◆ **EXERCISE DETAILS**
Starting at the first line of the data below, repeat each line word for word up to and including the line with "The height and width of the screenshot is (439, 827).".

◆ **SUPPLIED ENTRIES**
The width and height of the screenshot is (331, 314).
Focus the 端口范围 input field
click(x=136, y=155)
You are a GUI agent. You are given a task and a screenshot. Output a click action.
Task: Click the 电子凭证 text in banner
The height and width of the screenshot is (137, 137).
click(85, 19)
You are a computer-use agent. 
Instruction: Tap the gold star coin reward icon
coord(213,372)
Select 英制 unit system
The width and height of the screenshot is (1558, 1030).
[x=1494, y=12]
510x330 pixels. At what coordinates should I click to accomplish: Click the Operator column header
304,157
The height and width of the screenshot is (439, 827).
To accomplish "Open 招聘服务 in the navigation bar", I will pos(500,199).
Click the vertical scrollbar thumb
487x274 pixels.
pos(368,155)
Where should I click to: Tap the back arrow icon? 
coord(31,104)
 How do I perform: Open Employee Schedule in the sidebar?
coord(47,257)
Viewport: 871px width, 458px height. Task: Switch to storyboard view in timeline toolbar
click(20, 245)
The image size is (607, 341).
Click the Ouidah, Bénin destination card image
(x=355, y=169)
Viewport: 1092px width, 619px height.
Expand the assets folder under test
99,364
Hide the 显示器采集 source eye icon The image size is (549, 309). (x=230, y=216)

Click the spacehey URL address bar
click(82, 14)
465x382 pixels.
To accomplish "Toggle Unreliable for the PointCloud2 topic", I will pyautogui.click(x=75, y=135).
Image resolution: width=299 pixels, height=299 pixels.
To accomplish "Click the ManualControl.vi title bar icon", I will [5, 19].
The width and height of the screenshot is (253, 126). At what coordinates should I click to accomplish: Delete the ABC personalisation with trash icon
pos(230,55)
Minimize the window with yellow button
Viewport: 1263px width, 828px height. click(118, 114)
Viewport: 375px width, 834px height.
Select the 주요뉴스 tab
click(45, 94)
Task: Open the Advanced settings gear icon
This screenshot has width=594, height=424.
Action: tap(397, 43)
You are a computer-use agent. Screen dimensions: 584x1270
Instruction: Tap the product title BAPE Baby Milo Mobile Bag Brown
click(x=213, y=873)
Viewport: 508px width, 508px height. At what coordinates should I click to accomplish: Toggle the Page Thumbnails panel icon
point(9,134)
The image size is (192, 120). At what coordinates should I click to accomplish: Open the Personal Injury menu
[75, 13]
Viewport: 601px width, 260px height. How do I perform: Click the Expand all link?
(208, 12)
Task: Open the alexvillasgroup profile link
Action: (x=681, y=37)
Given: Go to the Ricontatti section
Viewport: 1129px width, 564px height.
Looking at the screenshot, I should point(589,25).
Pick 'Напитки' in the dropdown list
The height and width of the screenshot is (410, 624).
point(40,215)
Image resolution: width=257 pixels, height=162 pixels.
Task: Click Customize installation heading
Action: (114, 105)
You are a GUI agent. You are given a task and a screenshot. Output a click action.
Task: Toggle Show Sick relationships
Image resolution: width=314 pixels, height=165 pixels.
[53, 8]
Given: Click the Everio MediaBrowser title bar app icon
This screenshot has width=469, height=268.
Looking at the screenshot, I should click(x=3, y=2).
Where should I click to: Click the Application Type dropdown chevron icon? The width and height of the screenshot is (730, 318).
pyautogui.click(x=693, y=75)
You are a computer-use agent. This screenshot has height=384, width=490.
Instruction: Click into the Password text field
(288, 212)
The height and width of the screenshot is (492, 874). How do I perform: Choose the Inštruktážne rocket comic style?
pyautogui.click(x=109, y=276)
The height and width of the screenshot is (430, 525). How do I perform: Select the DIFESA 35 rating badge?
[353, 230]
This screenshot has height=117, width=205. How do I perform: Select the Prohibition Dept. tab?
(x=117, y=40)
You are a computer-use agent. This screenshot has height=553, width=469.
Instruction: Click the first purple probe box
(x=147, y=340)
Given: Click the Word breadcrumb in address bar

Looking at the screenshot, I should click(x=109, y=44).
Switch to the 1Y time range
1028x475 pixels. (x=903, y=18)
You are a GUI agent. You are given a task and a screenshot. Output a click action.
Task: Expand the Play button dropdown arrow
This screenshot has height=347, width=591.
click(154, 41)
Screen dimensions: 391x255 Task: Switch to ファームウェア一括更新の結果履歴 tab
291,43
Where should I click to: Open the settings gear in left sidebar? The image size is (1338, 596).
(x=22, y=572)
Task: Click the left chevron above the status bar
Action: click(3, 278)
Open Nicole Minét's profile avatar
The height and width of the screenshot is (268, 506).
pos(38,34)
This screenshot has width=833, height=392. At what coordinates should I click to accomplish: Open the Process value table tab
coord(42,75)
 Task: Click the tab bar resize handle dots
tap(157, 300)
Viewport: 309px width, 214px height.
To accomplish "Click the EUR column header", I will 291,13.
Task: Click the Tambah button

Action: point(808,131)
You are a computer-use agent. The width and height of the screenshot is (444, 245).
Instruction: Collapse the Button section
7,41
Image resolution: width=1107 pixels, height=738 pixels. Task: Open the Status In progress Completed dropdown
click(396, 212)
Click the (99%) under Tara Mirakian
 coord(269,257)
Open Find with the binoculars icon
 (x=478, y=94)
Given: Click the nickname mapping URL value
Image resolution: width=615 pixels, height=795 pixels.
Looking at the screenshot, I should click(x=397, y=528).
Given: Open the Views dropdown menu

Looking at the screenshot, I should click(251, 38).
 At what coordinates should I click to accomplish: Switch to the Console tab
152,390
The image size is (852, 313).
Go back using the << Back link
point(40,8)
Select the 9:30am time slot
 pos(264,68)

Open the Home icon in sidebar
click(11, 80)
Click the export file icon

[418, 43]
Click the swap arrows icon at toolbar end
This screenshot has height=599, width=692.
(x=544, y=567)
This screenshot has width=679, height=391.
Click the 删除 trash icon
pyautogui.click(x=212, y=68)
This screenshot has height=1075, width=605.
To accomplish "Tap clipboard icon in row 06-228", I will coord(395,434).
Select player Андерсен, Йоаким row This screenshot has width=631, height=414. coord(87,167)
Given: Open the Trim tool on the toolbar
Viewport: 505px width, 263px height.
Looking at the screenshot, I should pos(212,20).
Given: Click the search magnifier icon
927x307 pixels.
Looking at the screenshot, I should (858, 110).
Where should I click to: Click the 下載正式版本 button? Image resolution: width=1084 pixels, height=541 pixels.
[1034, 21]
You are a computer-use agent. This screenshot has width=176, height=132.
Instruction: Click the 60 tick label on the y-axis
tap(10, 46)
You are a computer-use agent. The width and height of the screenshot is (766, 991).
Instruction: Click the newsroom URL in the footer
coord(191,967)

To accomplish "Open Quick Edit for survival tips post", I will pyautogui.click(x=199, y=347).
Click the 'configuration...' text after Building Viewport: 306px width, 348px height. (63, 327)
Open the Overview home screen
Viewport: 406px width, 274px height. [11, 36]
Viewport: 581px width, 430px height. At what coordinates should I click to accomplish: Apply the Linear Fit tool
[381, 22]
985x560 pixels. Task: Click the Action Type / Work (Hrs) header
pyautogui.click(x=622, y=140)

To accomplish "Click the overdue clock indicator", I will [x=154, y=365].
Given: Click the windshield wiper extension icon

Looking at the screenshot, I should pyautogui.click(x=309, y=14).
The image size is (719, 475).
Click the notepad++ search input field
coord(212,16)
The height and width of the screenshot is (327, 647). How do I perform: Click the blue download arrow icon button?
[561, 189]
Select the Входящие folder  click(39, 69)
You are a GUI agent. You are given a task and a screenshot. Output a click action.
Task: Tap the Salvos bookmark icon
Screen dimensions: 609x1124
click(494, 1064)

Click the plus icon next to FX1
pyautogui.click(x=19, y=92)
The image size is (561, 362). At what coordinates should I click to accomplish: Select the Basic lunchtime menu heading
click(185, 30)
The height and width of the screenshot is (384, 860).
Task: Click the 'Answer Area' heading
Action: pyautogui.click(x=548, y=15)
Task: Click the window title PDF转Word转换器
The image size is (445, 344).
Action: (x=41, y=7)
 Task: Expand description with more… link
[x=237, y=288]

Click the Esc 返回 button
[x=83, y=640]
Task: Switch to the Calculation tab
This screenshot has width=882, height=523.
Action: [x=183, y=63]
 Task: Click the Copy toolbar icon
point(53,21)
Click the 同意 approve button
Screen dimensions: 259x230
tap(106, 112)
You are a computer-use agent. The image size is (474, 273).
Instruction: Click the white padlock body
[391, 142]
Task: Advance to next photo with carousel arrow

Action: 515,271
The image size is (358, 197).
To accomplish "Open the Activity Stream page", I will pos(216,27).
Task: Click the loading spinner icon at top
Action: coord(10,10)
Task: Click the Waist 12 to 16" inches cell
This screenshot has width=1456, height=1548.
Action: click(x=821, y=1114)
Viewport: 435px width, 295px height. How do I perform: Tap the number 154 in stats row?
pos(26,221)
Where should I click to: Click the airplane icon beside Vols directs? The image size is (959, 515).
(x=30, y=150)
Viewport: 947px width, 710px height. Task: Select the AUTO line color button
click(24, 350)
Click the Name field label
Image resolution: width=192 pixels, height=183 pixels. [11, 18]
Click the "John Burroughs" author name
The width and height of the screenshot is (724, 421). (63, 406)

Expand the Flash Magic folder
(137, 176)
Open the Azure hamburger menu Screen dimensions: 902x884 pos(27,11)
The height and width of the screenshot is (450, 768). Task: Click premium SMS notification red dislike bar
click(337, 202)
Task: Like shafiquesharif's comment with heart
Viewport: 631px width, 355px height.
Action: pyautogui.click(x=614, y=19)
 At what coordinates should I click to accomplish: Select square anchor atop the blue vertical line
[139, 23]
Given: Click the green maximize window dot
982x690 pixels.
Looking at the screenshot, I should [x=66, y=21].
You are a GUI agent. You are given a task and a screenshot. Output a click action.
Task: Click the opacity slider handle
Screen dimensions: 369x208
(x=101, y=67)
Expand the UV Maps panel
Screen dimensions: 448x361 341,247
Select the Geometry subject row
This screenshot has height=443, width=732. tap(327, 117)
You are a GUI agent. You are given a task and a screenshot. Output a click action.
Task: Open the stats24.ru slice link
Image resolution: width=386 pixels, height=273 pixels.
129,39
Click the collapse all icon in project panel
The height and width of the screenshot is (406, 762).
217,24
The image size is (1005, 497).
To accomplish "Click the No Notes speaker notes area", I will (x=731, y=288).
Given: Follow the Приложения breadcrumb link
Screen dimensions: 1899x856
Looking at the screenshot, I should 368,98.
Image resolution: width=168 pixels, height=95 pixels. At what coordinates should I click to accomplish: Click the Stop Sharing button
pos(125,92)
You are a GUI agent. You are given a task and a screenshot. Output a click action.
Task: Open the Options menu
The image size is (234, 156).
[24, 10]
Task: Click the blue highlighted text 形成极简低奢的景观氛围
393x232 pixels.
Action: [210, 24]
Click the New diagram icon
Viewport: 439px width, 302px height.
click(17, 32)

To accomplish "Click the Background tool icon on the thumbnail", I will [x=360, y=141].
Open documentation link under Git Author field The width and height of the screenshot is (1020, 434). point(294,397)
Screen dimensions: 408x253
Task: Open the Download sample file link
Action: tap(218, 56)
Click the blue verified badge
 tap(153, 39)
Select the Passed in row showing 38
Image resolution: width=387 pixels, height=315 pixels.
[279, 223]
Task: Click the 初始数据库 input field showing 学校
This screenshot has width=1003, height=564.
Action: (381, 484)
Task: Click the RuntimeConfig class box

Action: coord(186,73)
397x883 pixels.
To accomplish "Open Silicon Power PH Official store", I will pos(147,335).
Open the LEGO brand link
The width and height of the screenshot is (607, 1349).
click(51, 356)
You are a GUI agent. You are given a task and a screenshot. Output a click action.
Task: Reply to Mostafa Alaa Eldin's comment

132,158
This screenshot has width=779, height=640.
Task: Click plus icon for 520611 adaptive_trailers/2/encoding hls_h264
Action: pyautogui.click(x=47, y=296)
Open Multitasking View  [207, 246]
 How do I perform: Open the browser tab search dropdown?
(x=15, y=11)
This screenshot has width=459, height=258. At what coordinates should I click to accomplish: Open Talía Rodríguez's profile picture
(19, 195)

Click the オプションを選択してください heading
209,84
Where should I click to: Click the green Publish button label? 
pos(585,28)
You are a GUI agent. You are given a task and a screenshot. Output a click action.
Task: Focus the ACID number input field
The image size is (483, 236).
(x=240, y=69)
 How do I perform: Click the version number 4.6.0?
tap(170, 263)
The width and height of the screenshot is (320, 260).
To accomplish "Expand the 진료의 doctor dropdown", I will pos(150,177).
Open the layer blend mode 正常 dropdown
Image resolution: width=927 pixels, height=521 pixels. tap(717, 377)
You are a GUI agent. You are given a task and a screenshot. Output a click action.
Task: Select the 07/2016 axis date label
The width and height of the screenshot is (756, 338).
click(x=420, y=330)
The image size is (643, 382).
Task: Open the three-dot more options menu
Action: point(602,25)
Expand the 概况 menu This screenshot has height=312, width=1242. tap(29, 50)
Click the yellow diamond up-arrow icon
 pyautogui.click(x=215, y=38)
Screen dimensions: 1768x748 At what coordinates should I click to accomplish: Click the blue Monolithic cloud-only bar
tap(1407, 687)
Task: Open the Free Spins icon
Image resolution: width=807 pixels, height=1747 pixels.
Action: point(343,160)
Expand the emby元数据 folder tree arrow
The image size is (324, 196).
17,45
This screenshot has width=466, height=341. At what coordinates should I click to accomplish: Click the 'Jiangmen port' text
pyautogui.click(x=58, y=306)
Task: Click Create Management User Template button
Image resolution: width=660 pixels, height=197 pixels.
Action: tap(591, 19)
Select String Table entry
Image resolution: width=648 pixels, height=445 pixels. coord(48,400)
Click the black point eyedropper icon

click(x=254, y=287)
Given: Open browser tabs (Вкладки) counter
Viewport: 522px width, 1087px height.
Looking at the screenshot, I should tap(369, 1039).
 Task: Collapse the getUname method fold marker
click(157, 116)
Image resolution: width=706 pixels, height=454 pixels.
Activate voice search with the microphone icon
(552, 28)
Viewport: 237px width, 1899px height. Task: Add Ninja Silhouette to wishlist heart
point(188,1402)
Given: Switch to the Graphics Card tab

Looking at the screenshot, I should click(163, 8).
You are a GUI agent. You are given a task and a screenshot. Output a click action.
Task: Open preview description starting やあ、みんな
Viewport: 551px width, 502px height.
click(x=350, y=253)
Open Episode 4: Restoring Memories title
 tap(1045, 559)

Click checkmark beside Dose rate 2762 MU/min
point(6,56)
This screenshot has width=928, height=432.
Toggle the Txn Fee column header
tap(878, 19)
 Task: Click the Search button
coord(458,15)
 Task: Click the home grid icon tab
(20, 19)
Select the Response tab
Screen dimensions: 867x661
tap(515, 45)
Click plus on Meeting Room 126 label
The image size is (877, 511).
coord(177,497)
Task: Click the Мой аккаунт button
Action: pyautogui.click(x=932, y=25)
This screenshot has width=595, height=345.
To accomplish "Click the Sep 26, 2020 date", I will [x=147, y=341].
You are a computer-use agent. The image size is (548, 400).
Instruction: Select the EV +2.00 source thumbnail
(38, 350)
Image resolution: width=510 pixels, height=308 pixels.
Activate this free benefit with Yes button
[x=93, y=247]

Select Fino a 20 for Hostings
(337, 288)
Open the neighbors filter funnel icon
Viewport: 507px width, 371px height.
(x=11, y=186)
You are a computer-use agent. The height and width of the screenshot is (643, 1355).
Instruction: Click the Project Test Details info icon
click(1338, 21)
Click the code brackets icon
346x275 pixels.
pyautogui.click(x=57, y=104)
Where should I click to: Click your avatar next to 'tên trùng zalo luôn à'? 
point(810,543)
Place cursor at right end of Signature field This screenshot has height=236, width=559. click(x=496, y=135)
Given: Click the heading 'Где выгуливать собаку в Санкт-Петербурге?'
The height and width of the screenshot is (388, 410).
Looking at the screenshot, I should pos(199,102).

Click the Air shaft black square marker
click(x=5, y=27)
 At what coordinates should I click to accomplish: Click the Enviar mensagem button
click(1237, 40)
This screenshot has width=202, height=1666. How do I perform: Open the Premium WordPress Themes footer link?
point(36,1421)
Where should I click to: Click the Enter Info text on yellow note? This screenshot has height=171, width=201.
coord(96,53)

◆ **EXERCISE OUTPUT**
The width and height of the screenshot is (331, 314).
Focus the 端口范围 input field
click(x=136, y=155)
You are a GUI agent. You are given a task and a screenshot. Output a click action.
Task: Click the 电子凭证 text in banner
The height and width of the screenshot is (137, 137).
click(85, 19)
You are a computer-use agent. 
Instruction: Tap the gold star coin reward icon
coord(213,372)
Select 英制 unit system
The width and height of the screenshot is (1558, 1030).
[x=1494, y=12]
510x330 pixels. At what coordinates should I click to accomplish: Click the Operator column header
304,157
The height and width of the screenshot is (439, 827).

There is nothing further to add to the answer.